With a full heart and weary body, Marisa Dabice of Mannequin Pussy is barely unpacked from the band's European tour a day before they kick off their North American tour. Despite the exhaustion, the songwriter tells Orlando Weekly with assured clarity that "as an artist, my only real job is to take things out of the shadows, and put them into the light to be shared with other people."

Philadelphia punks Mannequin Pussy – consisting of songwriter, guitarist and vocalist Dabice, guitarist Athanasios Paul, bassist Colins Rey Regisford and drummer Kaleen Reading – are riding an incredible wave of momentum, grounded in radical vulnerability and transformational storytelling.

The band with the unforgettable name (realized during a classically drunk night of inventing band names) has been steadily on the rise. Since 2014 they have released three albums, their first two on Tiny Engines and their latest, Patience, out earlier this year via punk powerhouse Epitaph Records.
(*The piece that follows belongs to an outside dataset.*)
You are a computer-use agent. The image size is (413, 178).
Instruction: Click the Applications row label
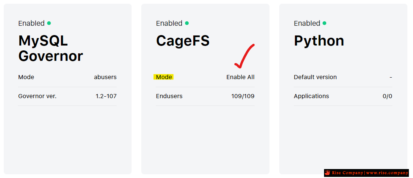[x=311, y=96]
Totalling 10 tracks at 25 minutes, the record is an evolution for the band, the result of painstakingly hard work and raw honesty in songwriting.

Dabice has always identified as a confessional songwriter, but Patience represents a pivotal point in the songwriter's journey: "It's been a natural evolution in the way that we get a little bit more comfortable in sharing bits of ourselves. ... At this point, every story has come from something that I've personally experienced."
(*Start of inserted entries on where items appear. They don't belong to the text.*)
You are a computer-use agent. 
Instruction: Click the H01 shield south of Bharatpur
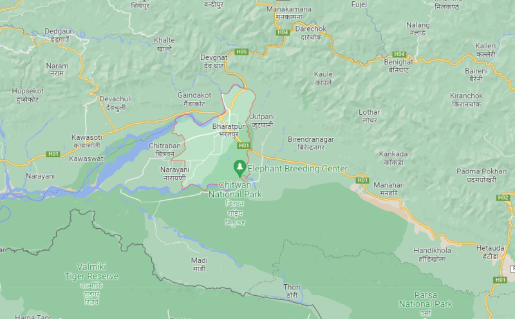(x=244, y=146)
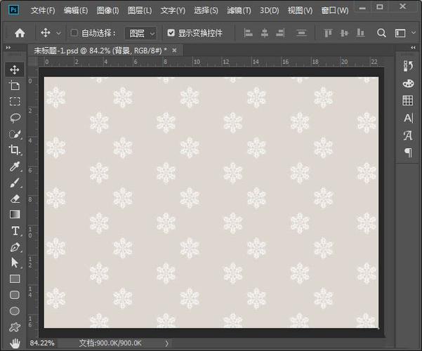
Task: Uncheck the 显示变换控件 checkbox
Action: (x=171, y=33)
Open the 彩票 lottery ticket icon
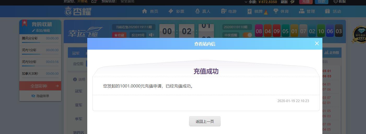366x134 pixels. click(171, 11)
Patience digs deep, unearthing trauma, violence, self-hate and devastating heartbreak. Though often endured in isolation, those experiences are not unique, but rather part of a "collective consciousness," as Dabice puts it.

"I think it's really important to remember that sometimes people privately suffer with things and they might not feel comfortable talking about it," says Dabice. "So any place you have an ability to build compassion, it's important to do that."
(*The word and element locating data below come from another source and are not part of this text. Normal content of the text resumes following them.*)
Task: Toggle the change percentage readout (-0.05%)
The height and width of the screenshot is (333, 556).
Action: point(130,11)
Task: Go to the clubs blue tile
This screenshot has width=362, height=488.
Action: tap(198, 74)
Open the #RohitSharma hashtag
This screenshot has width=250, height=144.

With Patience, Mannequin Pussy has manifested such a place. In "Drunk II," the record's lead single, the singer turns to partying and alcohol to cope with the end of a relationship. Forlornly, Dabice sings, "I've been going out almost every night, I've been drinking everything I can get my hands on, I pretend I have fun." Stormy guitar accompanies increasingly fraught lyrics, "And everyone says to me, Missy, you're so strong/But what if I don't want to be?" Set to swirling music, "Fear/+/Desire" addresses domestic violence and sexual assault with chillingly vivid lyrics: "Does holding me down make you feel desire?/Leave my body till I can return/I'll unlearn."

Profound enough as it would be, Patience does not only embrace vulnerability. Track by track, the record careens between fragility and ferocity. At times, Patience is ruthless to an immensely satisfying degree, capturing a sense of reclamation and redemption. During "Cream," Dabice screams, "I was standing in the gates of my hell!" before catapulting into Spanish lyrics with equal rage and command.

The record's journey ends in triumph and optimism. There's strength found in struggle, power found in pain, and progress made in the difficult journey of self-love. The final track, "In Love Again," captures that spirit. Dabice belts with joyful determination, "I want this forever. Let's start anew. Let's see it through."

During our conversation, Dabice at one point muses that there's "an ability to transform anger into something beautiful." With Patience, Mannequin Pussy demonstrates that masterfully. There's a reason why the band finds itself at their current juncture. For the first time, they don't need their day jobs. They are in constant tour mode, playing to fans who know the lyrics to every song. The more revealed, the more audiences can relate.

Dabice knows this, and cherishes the responsibility. "Knowing music's ability to transform and reclaim our power," she says, "I feel honored to be part of someone's journey with that."